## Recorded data

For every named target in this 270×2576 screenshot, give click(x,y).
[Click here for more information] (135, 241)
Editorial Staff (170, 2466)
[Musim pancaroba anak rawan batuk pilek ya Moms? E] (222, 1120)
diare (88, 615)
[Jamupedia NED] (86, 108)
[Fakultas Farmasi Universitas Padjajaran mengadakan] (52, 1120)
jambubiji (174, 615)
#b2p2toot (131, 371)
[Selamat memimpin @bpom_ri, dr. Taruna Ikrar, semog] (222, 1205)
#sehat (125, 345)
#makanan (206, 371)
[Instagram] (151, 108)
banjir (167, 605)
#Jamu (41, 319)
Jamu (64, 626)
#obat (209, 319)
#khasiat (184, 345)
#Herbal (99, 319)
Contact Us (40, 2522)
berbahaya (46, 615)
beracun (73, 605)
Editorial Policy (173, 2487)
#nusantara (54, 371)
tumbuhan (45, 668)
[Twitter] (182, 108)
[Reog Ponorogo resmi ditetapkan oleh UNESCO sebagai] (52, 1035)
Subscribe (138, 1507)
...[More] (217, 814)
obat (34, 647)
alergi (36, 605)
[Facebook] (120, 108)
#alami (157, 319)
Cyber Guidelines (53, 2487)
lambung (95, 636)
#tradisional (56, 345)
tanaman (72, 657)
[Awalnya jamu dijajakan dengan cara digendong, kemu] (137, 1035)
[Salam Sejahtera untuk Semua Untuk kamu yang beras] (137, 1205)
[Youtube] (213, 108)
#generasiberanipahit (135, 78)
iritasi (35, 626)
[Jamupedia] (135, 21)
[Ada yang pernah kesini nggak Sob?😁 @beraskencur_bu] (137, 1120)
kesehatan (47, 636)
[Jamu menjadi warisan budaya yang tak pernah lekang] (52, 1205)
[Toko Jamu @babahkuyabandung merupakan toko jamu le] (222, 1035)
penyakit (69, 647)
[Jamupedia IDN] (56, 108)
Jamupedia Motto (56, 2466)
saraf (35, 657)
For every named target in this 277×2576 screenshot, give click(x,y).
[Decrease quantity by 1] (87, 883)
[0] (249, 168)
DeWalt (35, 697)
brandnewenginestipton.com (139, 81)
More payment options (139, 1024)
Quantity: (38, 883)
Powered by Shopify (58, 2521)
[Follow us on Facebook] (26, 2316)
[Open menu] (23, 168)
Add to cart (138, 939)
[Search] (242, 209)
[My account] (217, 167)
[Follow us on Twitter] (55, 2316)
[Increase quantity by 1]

* * *

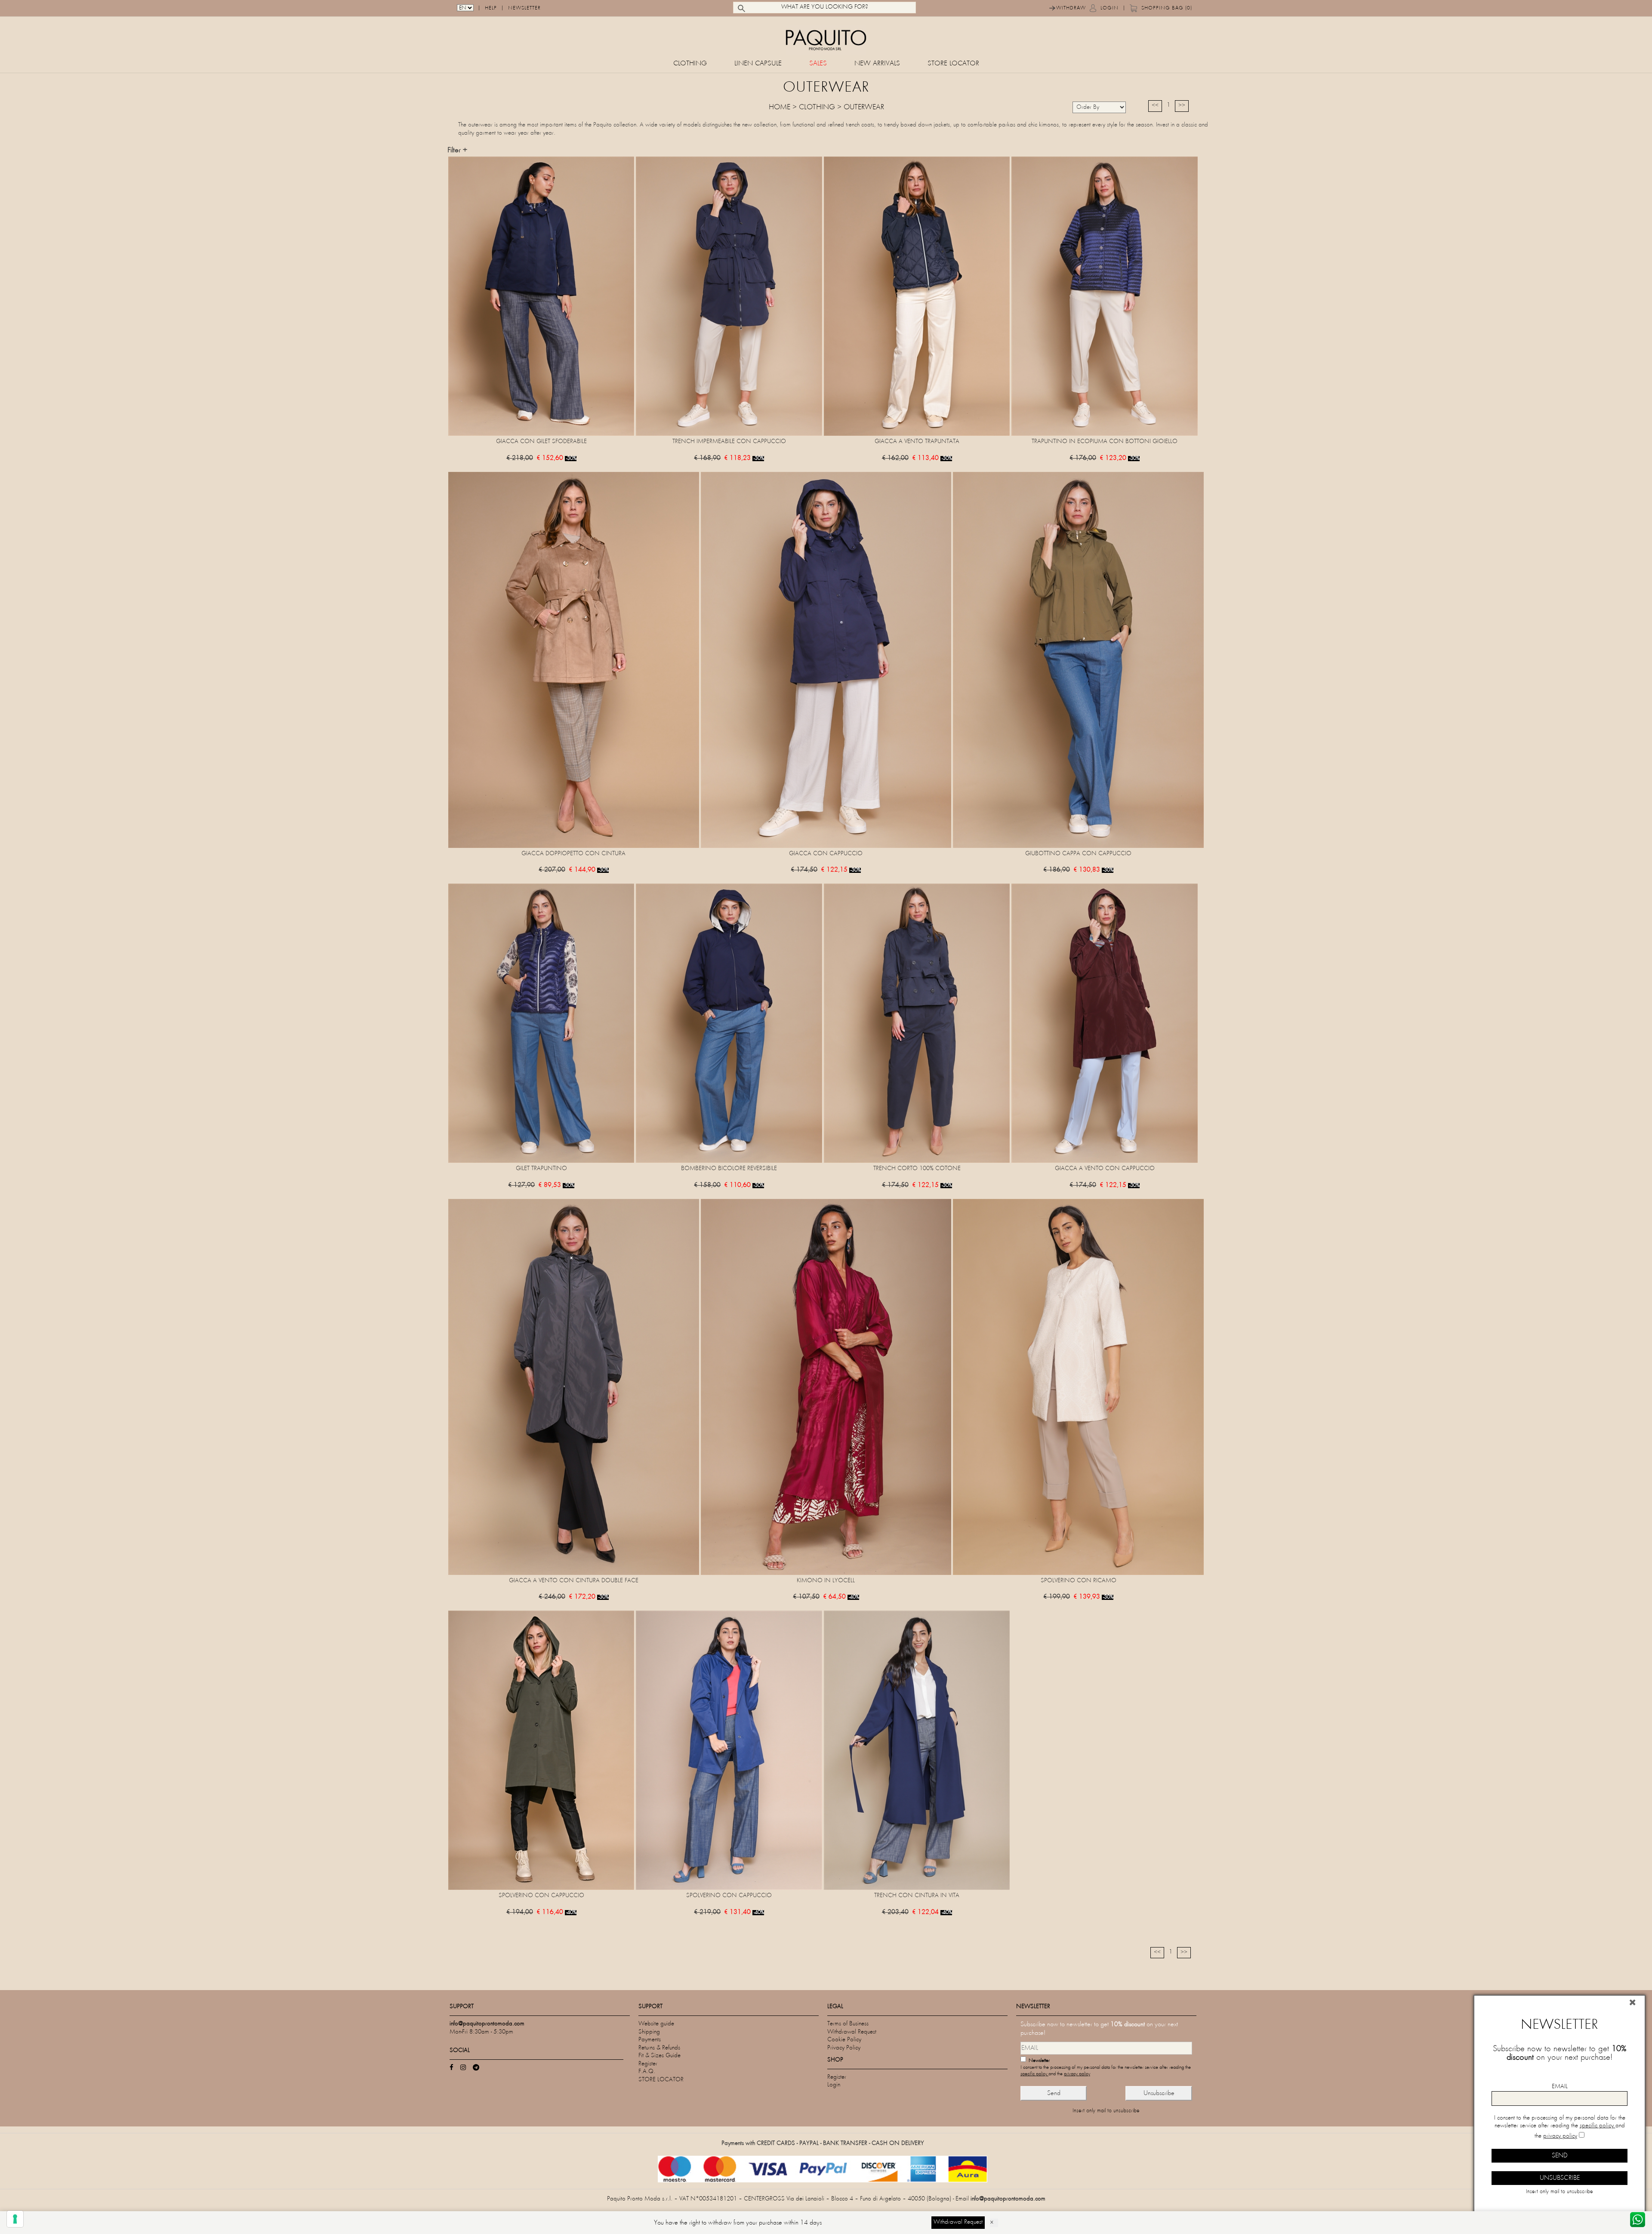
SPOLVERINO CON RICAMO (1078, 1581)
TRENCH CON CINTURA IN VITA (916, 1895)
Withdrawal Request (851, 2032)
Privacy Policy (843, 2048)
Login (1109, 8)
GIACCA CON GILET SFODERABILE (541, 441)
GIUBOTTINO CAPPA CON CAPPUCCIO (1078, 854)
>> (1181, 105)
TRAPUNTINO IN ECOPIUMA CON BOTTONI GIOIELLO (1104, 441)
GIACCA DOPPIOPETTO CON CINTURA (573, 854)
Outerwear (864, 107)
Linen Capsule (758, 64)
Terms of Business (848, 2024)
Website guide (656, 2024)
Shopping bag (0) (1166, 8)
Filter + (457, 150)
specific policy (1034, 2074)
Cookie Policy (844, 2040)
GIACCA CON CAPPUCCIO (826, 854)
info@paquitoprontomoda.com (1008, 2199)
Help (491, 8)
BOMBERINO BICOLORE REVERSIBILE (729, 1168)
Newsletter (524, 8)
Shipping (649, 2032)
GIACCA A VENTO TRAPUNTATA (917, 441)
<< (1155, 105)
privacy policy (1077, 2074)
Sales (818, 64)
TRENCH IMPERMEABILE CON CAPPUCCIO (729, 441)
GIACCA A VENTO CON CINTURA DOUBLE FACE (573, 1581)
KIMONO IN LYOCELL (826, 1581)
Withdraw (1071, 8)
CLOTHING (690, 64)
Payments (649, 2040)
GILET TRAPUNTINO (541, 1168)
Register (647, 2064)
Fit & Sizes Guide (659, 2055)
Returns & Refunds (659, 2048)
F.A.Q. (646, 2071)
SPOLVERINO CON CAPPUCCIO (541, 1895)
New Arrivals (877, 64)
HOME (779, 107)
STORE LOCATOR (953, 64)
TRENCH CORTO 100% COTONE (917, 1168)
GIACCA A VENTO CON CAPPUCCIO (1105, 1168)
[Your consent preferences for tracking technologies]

...

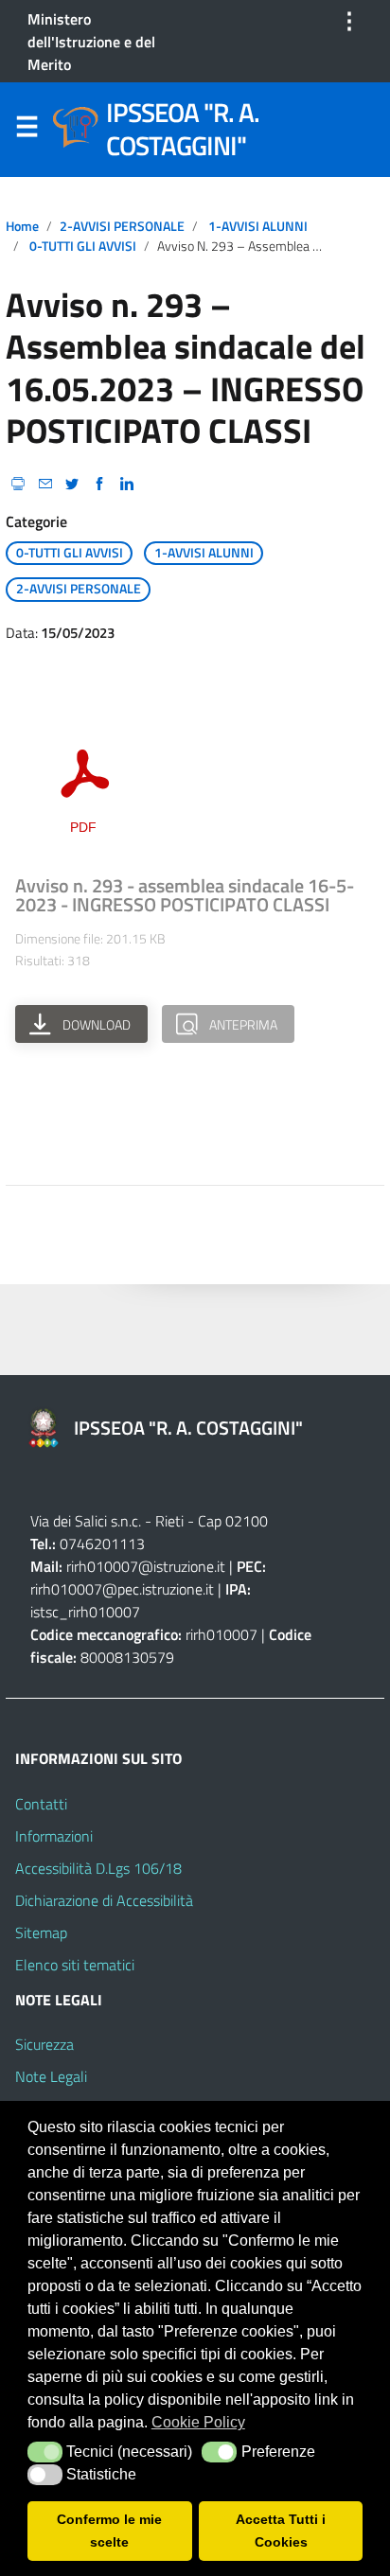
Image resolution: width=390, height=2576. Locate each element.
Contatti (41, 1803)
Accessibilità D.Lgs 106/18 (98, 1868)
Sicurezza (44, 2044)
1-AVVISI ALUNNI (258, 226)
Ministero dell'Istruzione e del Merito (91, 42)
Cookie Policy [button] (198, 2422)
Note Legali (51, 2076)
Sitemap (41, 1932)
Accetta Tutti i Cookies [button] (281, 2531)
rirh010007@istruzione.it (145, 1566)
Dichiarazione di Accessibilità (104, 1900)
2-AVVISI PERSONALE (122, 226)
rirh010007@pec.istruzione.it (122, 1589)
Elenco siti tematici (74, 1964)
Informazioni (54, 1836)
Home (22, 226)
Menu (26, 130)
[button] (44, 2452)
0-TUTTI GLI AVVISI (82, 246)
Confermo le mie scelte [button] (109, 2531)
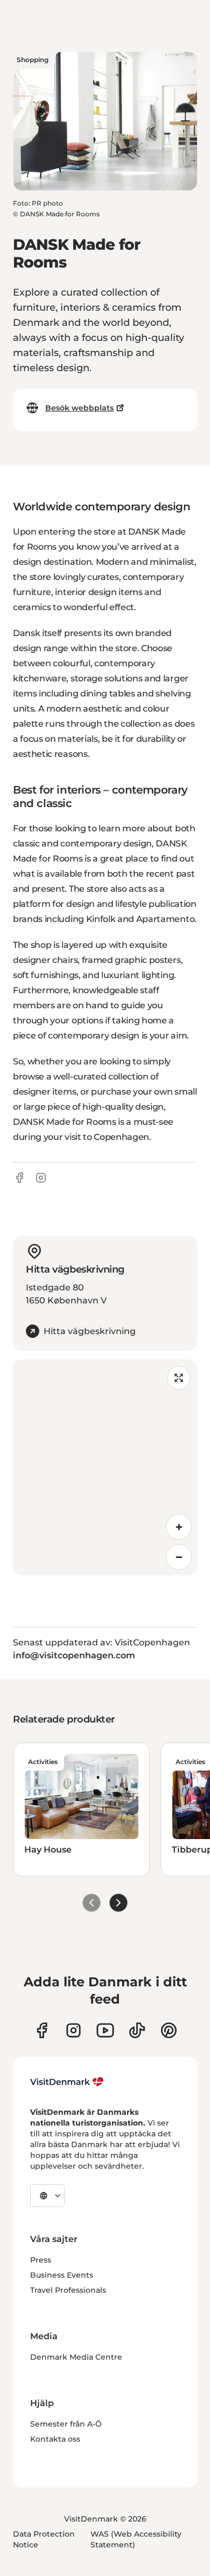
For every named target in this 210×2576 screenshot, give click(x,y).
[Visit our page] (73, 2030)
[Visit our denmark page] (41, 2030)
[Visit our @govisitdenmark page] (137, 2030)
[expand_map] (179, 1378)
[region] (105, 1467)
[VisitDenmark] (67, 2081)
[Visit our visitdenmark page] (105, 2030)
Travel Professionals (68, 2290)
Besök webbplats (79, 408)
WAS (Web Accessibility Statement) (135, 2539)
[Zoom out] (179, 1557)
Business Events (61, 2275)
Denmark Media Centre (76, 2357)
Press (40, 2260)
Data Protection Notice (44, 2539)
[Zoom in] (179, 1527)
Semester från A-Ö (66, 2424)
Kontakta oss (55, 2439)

## Directions for this task
Begin at the line that has "For every named target in this 270×2576" in the entries above; stop after the line that has "tanaman (72, 657)". Transcribe exactly those lines and no others.

## Solved problem
For every named target in this 270×2576 screenshot, give click(x,y).
[Click here for more information] (135, 241)
Editorial Staff (170, 2466)
[Musim pancaroba anak rawan batuk pilek ya Moms? E] (222, 1120)
diare (88, 615)
[Jamupedia NED] (86, 108)
[Fakultas Farmasi Universitas Padjajaran mengadakan] (52, 1120)
jambubiji (174, 615)
#b2p2toot (131, 371)
[Selamat memimpin @bpom_ri, dr. Taruna Ikrar, semog] (222, 1205)
#sehat (125, 345)
#makanan (206, 371)
[Instagram] (151, 108)
banjir (167, 605)
#Jamu (41, 319)
Jamu (64, 626)
#obat (209, 319)
#khasiat (184, 345)
#Herbal (99, 319)
Contact Us (40, 2522)
berbahaya (46, 615)
beracun (73, 605)
Editorial Policy (173, 2487)
#nusantara (54, 371)
tumbuhan (45, 668)
[Twitter] (182, 108)
[Reog Ponorogo resmi ditetapkan oleh UNESCO sebagai] (52, 1035)
Subscribe (138, 1507)
...[More] (217, 814)
obat (34, 647)
alergi (36, 605)
[Facebook] (120, 108)
#alami (157, 319)
Cyber Guidelines (53, 2487)
lambung (95, 636)
#tradisional (56, 345)
tanaman (72, 657)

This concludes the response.